J'ai cependant à vous présenter aujourd'hui deux petits livres qui méritent de loin la lecture. Si je les présente ensemble, c’est parce qu’ils symbolisent chacun un bord de la table : le donneur (en l’occurrence, la donneuse) et le joueur.
Dans Macadam Poker, Anouck Vilotte se lâche. Cette cocotte-minute habituée de certains forums a imposé son style poétique sur la toile pokérienne. Ceux qui l’apprécient retrouveront sa prose/poésie dans ce fascicule d’une grosse centaine de pages. Là où d’autres se sont cassé le nez, elle, elle l’a fait. D’où son peudo : Hella Fey.
Ce texte est sorti en mai dernier. Je répare donc un oubli en évoquant aujourd’hui ces aventures d’une donneuse qui ignorait au départ qu’elle était faite pour ce métier – enfin pas tout à fait, en fait elle voulait progresser (« J’ai choisi de devenir croupière sur le postulat que cela me permettrait de progresser dans l’échelle des niveaux de jeux. »). Disons qu’elle a mordu au métier à un point qui a dépassé ce qu’elle pensait. La passerelle entre la joueuse qu’elle était et la donneuse qu’elle est devenue s’est installée naturellement, au fil des jours.

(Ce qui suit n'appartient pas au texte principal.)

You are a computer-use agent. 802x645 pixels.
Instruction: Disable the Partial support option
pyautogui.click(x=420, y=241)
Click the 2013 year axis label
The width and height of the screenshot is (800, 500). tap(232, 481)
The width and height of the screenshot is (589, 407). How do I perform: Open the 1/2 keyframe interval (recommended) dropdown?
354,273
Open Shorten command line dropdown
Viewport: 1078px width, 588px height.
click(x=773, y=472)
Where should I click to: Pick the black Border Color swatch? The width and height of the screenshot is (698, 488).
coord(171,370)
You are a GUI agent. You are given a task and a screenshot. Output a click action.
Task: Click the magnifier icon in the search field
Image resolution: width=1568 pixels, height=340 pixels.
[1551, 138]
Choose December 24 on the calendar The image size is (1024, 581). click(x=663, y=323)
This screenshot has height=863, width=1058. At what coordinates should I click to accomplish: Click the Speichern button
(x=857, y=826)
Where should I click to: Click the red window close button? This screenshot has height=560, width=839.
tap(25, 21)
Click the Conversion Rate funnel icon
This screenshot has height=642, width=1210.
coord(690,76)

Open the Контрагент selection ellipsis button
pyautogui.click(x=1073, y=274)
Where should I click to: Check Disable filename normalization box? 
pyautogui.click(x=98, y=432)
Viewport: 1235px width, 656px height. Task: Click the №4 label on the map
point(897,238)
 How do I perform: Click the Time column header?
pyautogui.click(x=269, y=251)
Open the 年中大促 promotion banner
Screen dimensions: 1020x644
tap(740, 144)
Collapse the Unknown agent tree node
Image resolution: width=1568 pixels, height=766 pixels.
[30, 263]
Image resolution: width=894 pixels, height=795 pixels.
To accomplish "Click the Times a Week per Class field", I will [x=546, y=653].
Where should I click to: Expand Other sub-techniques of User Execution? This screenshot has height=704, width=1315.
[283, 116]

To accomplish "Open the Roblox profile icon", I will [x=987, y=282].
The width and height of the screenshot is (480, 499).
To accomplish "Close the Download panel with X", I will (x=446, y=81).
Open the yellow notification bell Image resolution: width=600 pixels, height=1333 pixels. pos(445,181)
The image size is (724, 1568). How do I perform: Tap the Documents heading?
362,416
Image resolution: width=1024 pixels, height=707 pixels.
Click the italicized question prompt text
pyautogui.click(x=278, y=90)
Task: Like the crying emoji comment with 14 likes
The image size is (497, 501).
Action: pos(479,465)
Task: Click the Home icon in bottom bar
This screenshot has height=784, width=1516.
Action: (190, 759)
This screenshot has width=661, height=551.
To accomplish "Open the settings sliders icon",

Anouck raconte juste ce que nous avons tant de mal à exprimer, tous autant que nous sommes : à quoi nous servons exactement, à quoi le poker sert exactement, et comment il peut exister une synergie entre l’un et l’autre.
Au passage, les doutes d’une joueuse qui se pose des milliards de questions et qui trouve des réponses comme elle peut, quitte à en étouffer la nuit. L’autre côté du miroir : comment vit un croupier, comment ca se passe derrière ce pan de mur sombre où ils disparaissent à la fin de leur service, d’où ils apparaissent au début de leur service. On n’échappe pas aux enfoncées morbides de la joueuse qui se venge sur son PC, avec certaines phrases ciselées, comme : « Je joue par dépit, je perds par défaut. » Mais Anouck est toujours vivante, elle hante certains tournois avec un appareil photo à la main et vous ne manquerez pas de voir son regard malicieux entre deux tables, plongé dans l'objectif.
Macadam Poker est loin d’A toute blind, le petit livre de Nicolas Dervaux. Le postulat du livre est simple : c’est le récit subjectif, au temps élastique, d’un joueur français entre le moment où il découvre le poker en ligne et celui où il gagne à l’international, en live.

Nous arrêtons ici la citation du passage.